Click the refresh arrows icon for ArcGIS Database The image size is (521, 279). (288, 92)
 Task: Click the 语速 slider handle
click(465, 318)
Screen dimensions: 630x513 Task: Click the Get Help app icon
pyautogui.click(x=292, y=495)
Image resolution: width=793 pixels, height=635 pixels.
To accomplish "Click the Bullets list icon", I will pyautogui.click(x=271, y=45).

◆ **ACTIVITY**: Return all of the material verbatim, with no line left out.

◆ **TASK OUTPUT**:
Click the refresh arrows icon for ArcGIS Database The image size is (521, 279). (288, 92)
 Task: Click the 语速 slider handle
click(465, 318)
Screen dimensions: 630x513 Task: Click the Get Help app icon
pyautogui.click(x=292, y=495)
Image resolution: width=793 pixels, height=635 pixels.
To accomplish "Click the Bullets list icon", I will pyautogui.click(x=271, y=45).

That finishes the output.